Last April, President Obama permanently repealed the SGR payment formula by signing the Medicare Access and CHIP Reauthorization Act of 2015, or MACRA, into law. In this guest editorial, international law firm Arnold & Porter LLP offers timely advice for physicians on how to prepare their practices for the implementation of the Merit-based Incentive Pay System (MIPS) and Alternative Payment Models (APM) in 2019. We hope these action items help ready you for the changes in our future as physicians.
– Ira M. Jacobson
Co-Chief Medical Editor, HCV Next
– Michael S. Saag
Co-Chief Medical Editor, HCV Next
Ira M. Jacobson
Michael S. Saag
From international law firm Arnold & Porter LLP comes a timely column that provides views on current regulatory and legislative topics that weigh on the minds of today’s physicians and health care executives.
It’s been nearly a year since Congress enacted the Medicare Access and CHIP Reauthorization Act of 2015, or MACRA, significantly shifting Medicare’s payments to physicians to improve quality and value. The new payment system has two tracks: 1) the Merit-Based Incentive Pay System, or MIPS, and 2) Alternative Payment Models, or APMs. (In case you missed it, background is here.)

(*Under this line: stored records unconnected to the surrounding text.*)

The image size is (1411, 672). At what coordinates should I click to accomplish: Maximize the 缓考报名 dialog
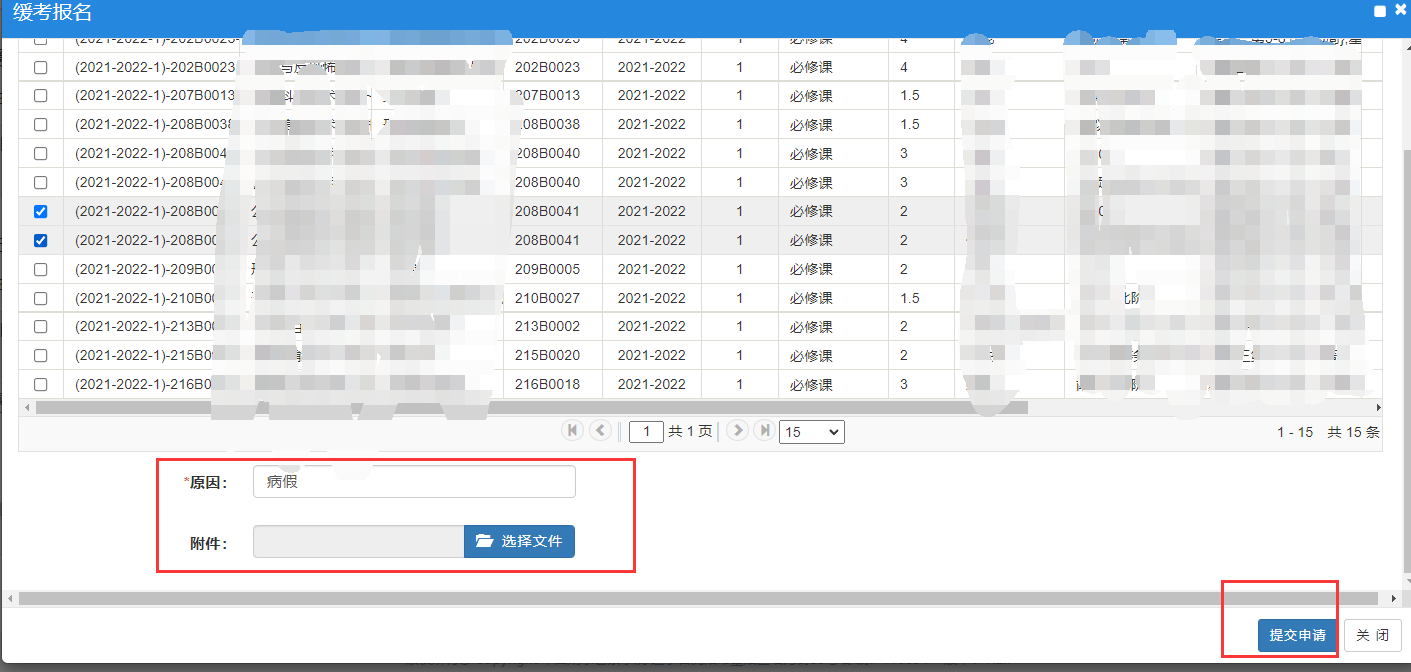1380,11
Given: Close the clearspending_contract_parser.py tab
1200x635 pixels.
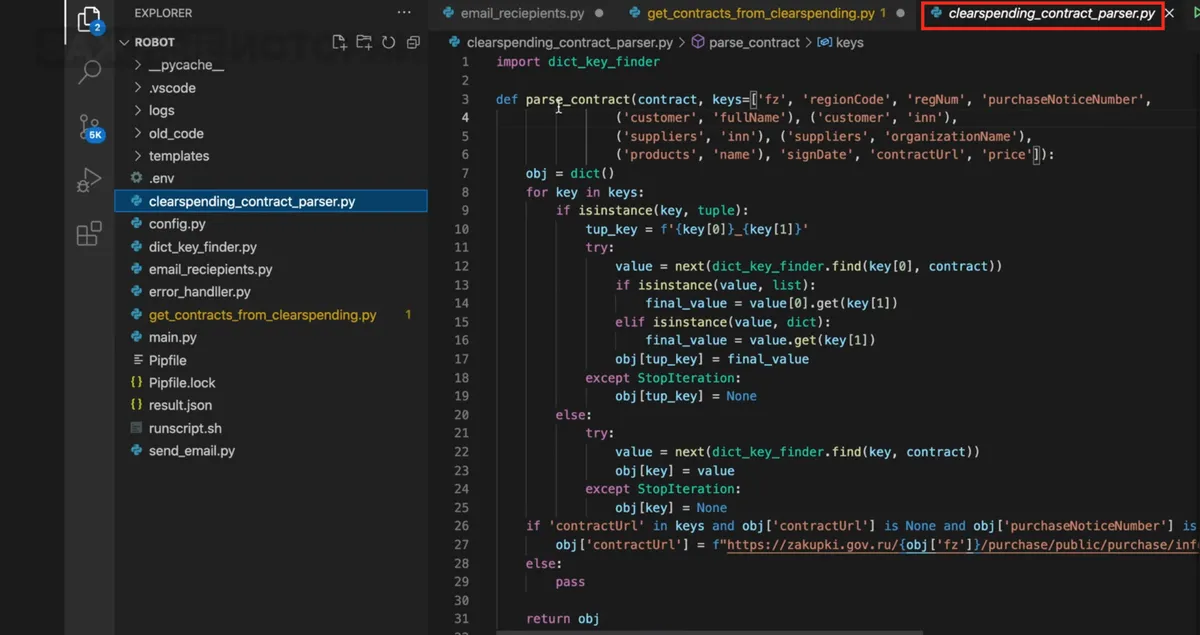Looking at the screenshot, I should coord(1172,14).
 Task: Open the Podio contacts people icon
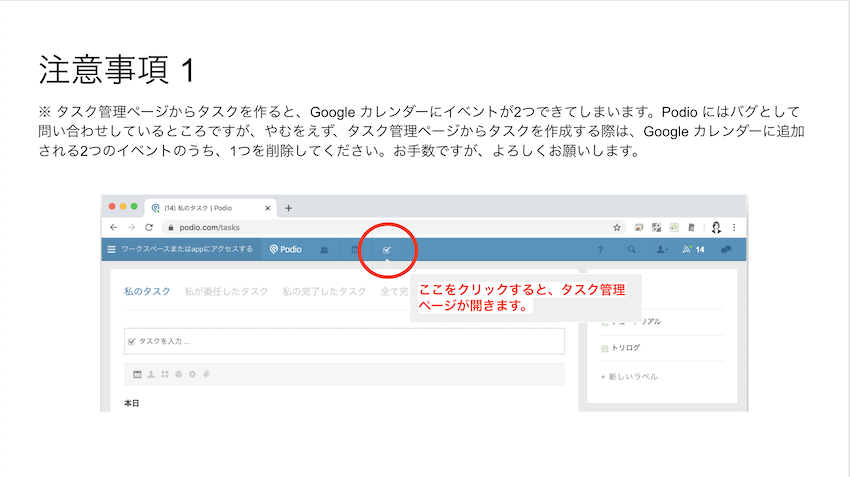coord(324,250)
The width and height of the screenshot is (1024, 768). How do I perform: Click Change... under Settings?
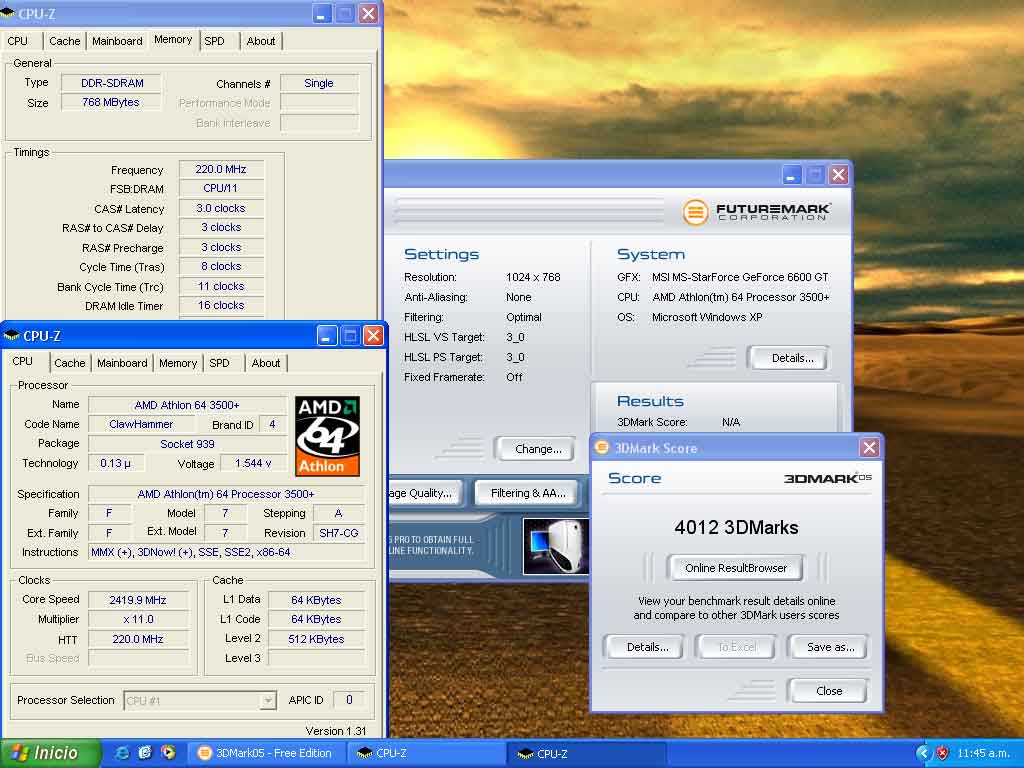pyautogui.click(x=537, y=449)
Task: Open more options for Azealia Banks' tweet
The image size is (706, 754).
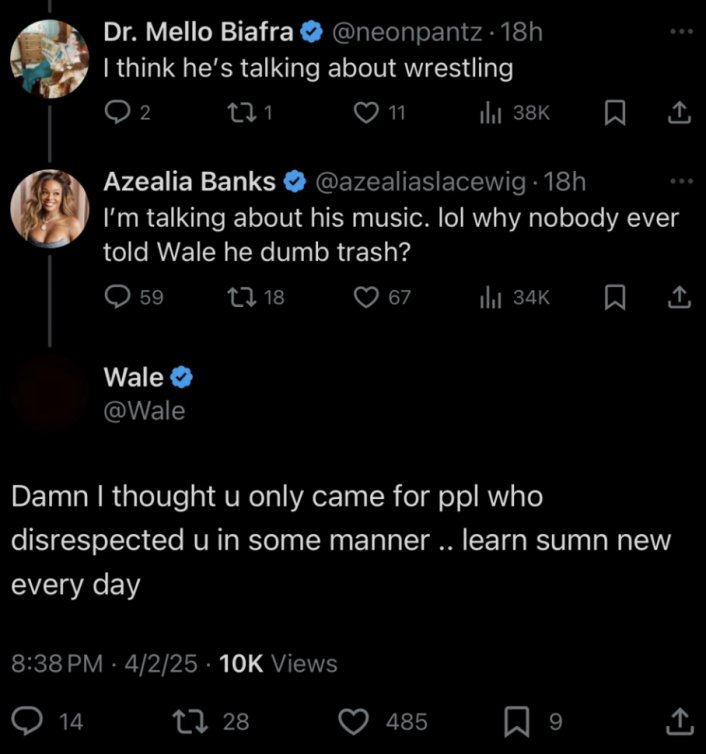Action: 681,181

MIPS and APM payments start Jan. 1, 2019, based upon the quality and cost of the care you deliver in 2017. CMS is busy with the details of how it will work. What are you doing to get ready?
Jennifer B. Madsen
To “MACRA-mize” your practice, there are some steps you can take now:
Get educated or get help. Medicare payment is policymakers’ primary tool for changing physicians’ behavior. It is increasingly necessary for individual physicians to understand the economics of their practice to inform career planning. Check the websites of your specialty society and the AMA. They’re publishing guides and creating tools and educational events.
Join an APM. A bonus, of 5% of Medicare billing for the year, will be paid in 2019 to “qualifying APM participants” based on services performed in 2017. “Qualifying” requires “meaningful use” of the EHR, reporting quality measures, and having 25% or more of your revenue from risk-bearing APMs.
Explore your options. If you are not in an APM, contact local hospitals and multispecialty practices to see if you can join prior to Jan. 1, 2017.
Report PQRS measures. The Physician Quality Reporting System (PQRS) quality score is 30% of your MIPS composite score. If you have not reported before, start now. PQRS has several reporting options (EHR, registry, etc.); choose one with measures you can report based on your practice.
Review the QRUR. If you’re experienced with PQRS, study your QRUR (Quality and Resource Use Report) to see how the quality and cost measures are combined to determine your quality tier for the Value Modifier, which is 30% of your MIPS composite score.
Be a meaningful user. “Meaningful use” of an EHR counts for 25% of the MIPS composite score. Beginning in 2018, all physicians must meet Stage 3 requirements. Apply to CMS for a hardship exemption prior to March 15 if you are not yet a meaningful user.
Look yourself up on Physician Compare. Public reporting of quality and cost scores on Physician Compare (https://www.medicare.gov/physiciancompare/) is here to stay. CMS will use the Achievable Benchmark of Care (ABC) method to compute quality benchmarks in 2017 and create a five-star rating system on Physician Compare. Understand what data are being used. (It should agree with your QRUR.)